Data listing:
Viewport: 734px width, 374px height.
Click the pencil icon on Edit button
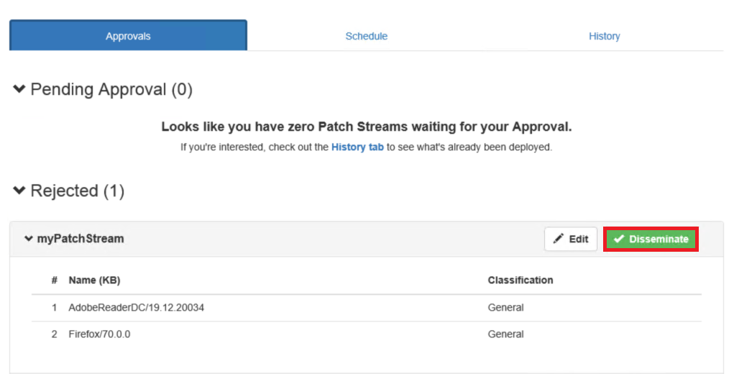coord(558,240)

---

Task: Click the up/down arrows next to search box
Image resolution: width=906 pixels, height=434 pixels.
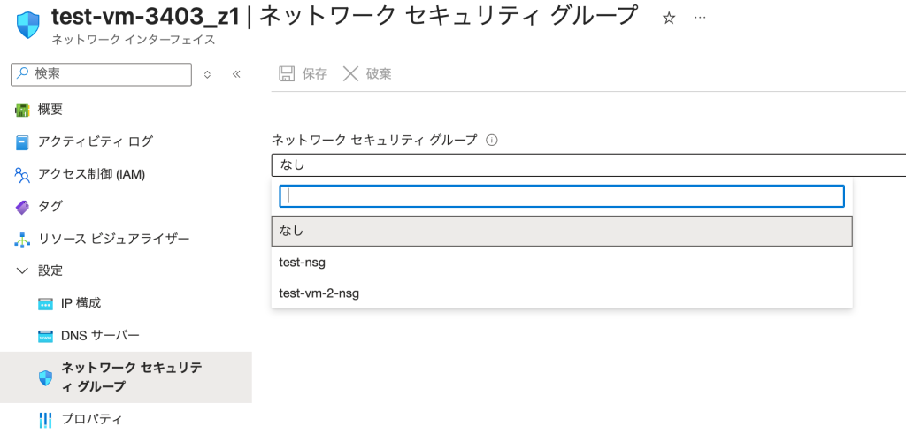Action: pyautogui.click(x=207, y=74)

---

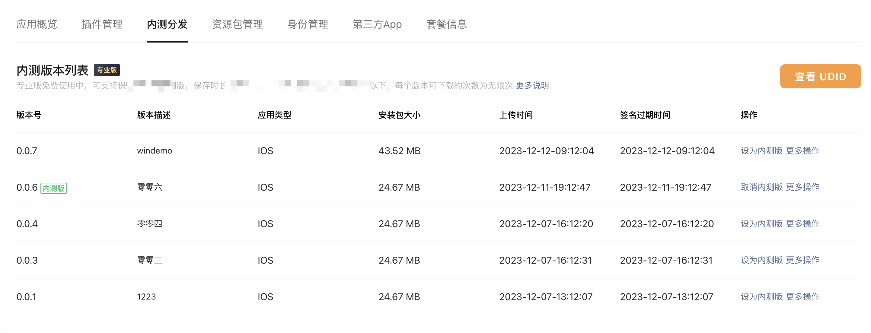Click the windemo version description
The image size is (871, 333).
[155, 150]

The request: Copy the part of the data that opens with the line containing "Task: Click the" and closes with the line containing "Action: pyautogui.click(x=207, y=74)", swapping "search box" for "text field" and keeping everything else the same. Leave out the pictures.

Full answer:
Task: Click the up/down arrows next to text field
Image resolution: width=906 pixels, height=434 pixels.
Action: pyautogui.click(x=207, y=74)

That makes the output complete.